With a bit of lineup and all the awards hung at the entrance, I was looking forward to trying this restaurant. The BBQ smell while we waited was mouth-watering. We stood there for a while, and we didn’t get any acknowledgement from any of the staff. I went to the bathroom during the wait, then we were seated shortly afterwards.
I was a bit surprised to see the prices of some of the dishes especially since it didn’t seem like an high-end restaurant. The plastic plates (ahhh my pet peeves in restaurants! lol) were wet… yuck… I know it’s clean, but there’s something about having to eat off of completely wet plates.
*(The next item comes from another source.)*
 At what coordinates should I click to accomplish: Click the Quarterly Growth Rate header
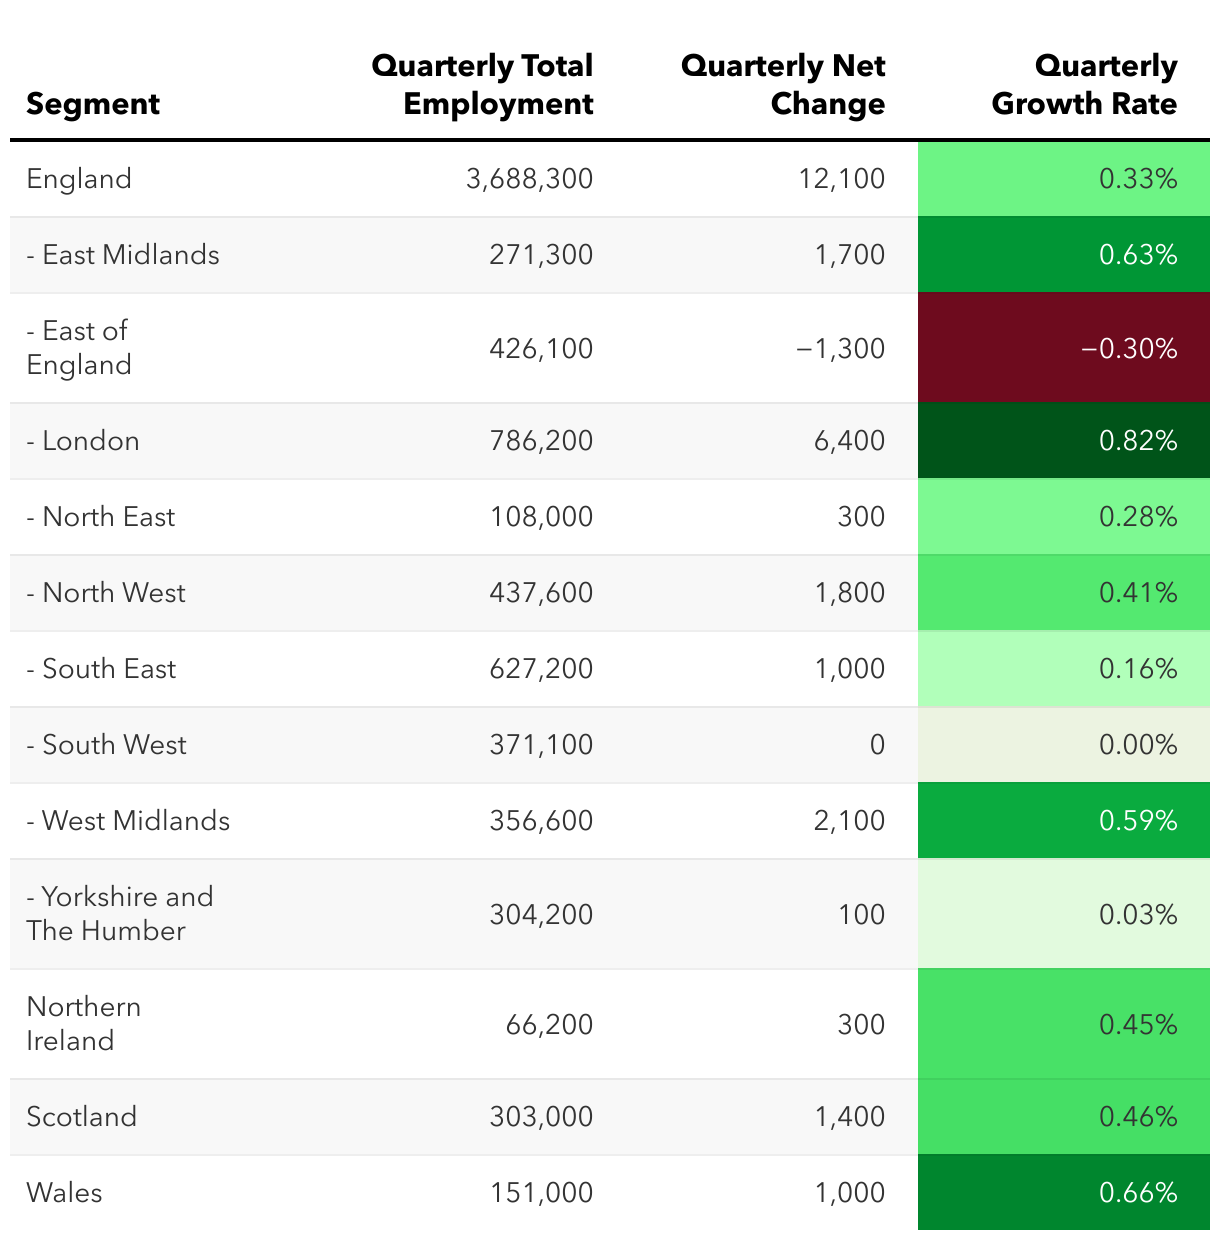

This added to the impression that this wasn’t a high-end place.
There were 6 different types of Ban-chan (side dishes). My favourite as usual are the potatoes, and the sliced radish were also good. We didn’t get any seconds, since I saw on their menu that extra orders were $1.50 each. The broccoli was a bit boring in terms of culinary creativity, though I’m not against eating my greens, and sometimes, I do enjoy them without any additional flavouring.
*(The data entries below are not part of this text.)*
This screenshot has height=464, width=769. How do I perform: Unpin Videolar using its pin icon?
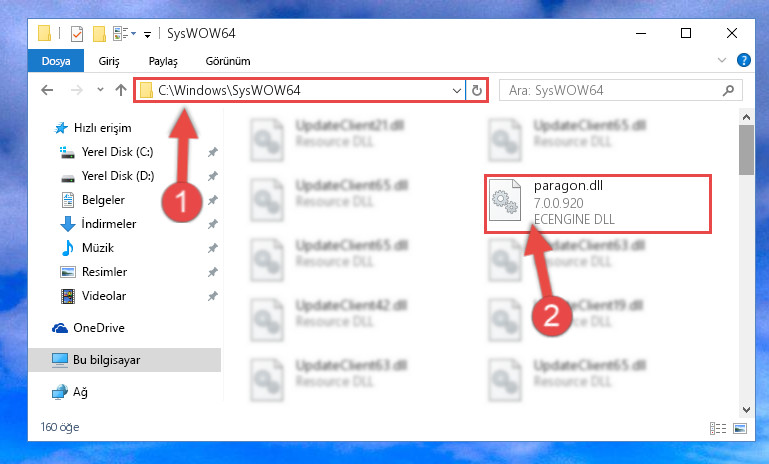tap(212, 296)
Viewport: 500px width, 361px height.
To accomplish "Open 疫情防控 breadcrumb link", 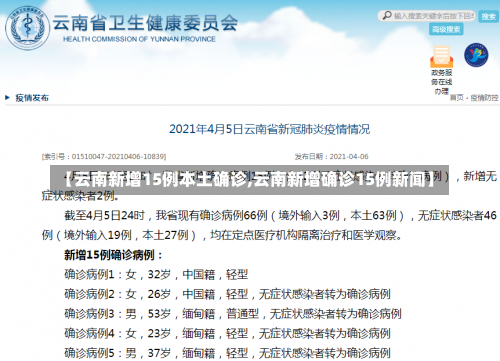I will click(x=484, y=98).
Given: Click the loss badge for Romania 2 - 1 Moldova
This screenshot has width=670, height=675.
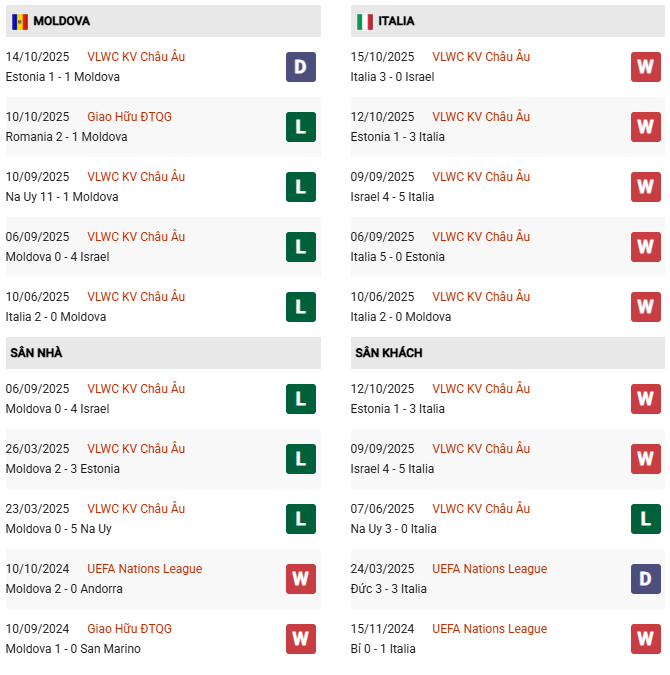Looking at the screenshot, I should [301, 127].
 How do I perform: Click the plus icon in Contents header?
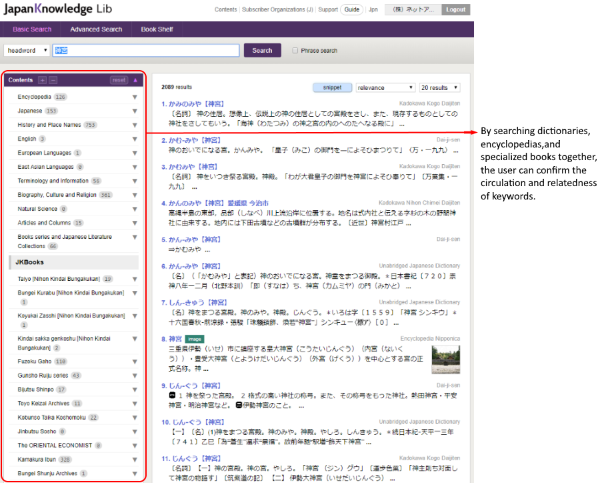pos(42,79)
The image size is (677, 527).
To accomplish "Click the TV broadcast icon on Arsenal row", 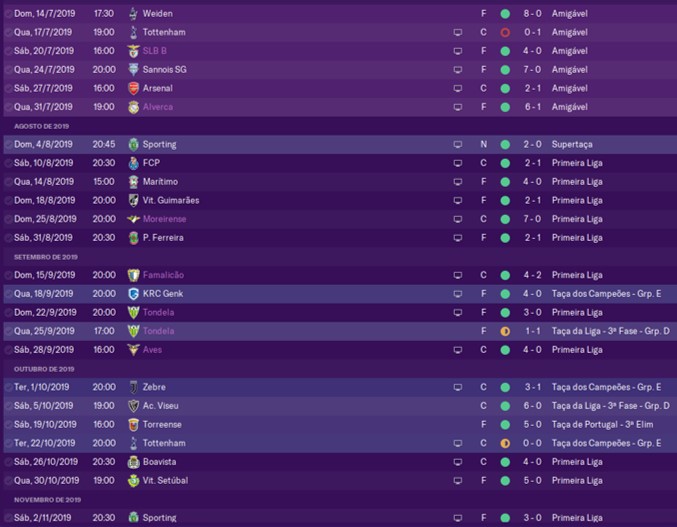I will (458, 88).
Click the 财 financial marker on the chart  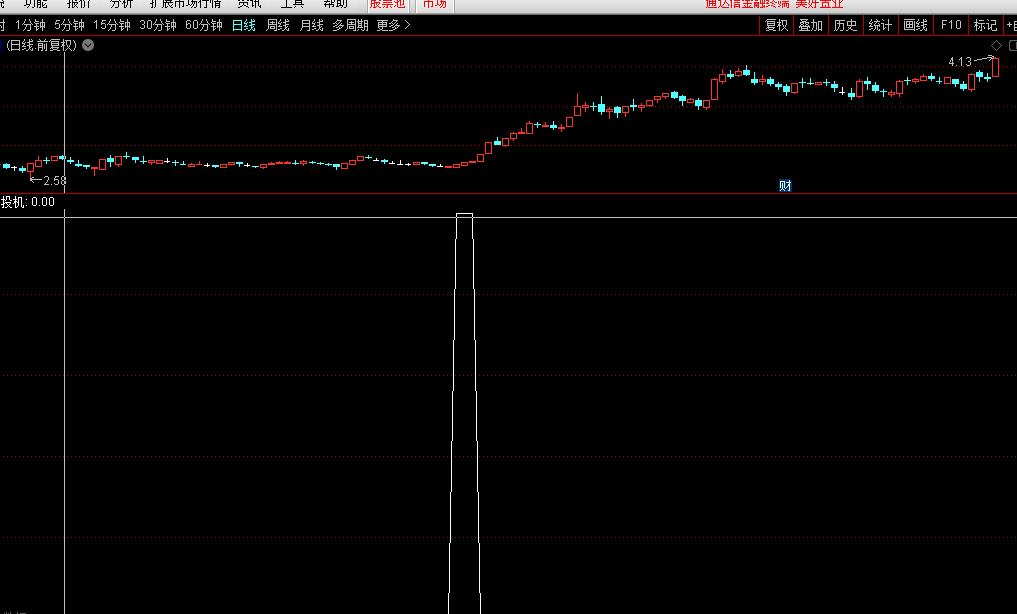(x=785, y=185)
Although I think I had only tried Jajangmyun once before, I thought I’d try it once again to see what it’s like since becoming a food blogger and really noticing the food that I eat.
The Jajangmyun $8.95 doesn’t look quite appetizing, but after you mix it all up, it’s ok. I didn’t find my taste buds celebrating the flavour. It wasn’t until the end that I noticed diced pork, which were tender. I ended up being interested in Sheepie’s dish more; Bulgogi Dukbaegi $11.95. It looked so much more appetizing with marinated beef stew with rice cake, noodles and assorted veggies. Unfortunately, it was mostly soup, and not much ingredients. I can never tell if I’m suppose to ‘drink’ the soup because I wonder if it’s just a ‘support’ for the flavours of the food inside, or if you’re suppose to consume it together as a soup. I think I mainly have this notion because for Japanese Ramen, we don’t ‘drink’ the soup. You can if you want to, and some do, but the soup is suppose to give the flavours to the noodles, so it’s often very salty and concentrated. Unless you need a ton of sodium, MSG and often fatty oils, I wouldn’t recommend consuming the soup.
This is the second time I’ve had something similar like this dish at a Korean restaurant, and I’ve often left the soup behind. I always find the flavour a ‘left over’ soup. As in like it was ‘water’ that the ingredients were ‘cooked’ in. If you know what I’m really suppose to do, give me a shout! Though, I guess even if you’re suppose to, I just don’t feel like consuming the soup part… Don’t get me wrong, I do LOVE soups, but perhaps not these kinds.
Service was satisfactory. The bell to ring for service is always very handy. The interior wasn’t really that fancy. It was kept clean, but does not have the characteristic or charm that say, Sura has.